Copy the rows below word for word, from the line with "will click(x=496, y=236)." up to and including the line with "tap(200, 72)".

<<<<

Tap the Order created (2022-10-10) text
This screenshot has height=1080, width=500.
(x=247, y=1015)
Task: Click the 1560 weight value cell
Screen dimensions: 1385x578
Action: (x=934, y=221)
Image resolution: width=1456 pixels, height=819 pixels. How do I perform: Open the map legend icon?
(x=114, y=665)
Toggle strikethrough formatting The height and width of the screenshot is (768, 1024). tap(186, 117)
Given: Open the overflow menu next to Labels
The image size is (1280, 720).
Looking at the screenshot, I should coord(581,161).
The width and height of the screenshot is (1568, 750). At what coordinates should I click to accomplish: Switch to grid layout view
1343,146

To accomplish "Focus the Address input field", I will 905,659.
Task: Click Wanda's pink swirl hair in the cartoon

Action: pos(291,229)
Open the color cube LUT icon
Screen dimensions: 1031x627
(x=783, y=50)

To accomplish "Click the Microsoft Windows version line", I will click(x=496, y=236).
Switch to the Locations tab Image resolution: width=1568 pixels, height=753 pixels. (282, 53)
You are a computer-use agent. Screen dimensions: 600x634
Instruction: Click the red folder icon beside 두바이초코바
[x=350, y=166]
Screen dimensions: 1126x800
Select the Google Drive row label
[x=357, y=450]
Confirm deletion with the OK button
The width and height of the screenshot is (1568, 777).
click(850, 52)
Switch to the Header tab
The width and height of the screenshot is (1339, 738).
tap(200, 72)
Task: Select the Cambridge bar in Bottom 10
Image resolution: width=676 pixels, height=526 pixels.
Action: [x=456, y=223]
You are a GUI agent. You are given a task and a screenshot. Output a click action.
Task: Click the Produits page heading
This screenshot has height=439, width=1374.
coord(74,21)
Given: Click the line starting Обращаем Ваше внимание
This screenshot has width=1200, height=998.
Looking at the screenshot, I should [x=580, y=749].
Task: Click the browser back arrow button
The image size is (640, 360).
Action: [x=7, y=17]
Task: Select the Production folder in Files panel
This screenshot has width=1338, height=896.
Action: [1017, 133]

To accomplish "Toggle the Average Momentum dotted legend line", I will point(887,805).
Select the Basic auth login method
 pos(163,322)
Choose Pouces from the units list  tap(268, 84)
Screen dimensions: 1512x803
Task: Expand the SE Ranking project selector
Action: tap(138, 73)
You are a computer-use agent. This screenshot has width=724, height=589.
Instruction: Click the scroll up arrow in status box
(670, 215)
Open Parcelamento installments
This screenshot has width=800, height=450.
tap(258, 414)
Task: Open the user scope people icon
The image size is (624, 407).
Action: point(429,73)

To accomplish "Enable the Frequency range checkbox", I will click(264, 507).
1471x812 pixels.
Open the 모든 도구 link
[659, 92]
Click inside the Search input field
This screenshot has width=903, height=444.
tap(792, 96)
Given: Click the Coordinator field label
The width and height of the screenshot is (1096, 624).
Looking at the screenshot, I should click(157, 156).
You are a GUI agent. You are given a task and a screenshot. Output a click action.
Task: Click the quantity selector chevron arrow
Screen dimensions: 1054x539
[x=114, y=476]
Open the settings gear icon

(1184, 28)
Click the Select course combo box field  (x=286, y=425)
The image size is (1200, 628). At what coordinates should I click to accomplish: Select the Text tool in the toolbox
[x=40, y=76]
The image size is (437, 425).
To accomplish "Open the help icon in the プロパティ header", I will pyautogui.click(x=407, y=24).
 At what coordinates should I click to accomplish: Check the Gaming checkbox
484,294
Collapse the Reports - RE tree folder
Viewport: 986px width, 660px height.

>>>>

• Problem solution
To accomplish "Click the Microsoft Windows version line", I will click(x=496, y=236).
Switch to the Locations tab Image resolution: width=1568 pixels, height=753 pixels. (282, 53)
You are a computer-use agent. Screen dimensions: 600x634
Instruction: Click the red folder icon beside 두바이초코바
[x=350, y=166]
Screen dimensions: 1126x800
Select the Google Drive row label
[x=357, y=450]
Confirm deletion with the OK button
The width and height of the screenshot is (1568, 777).
click(850, 52)
Switch to the Header tab
The width and height of the screenshot is (1339, 738).
tap(200, 72)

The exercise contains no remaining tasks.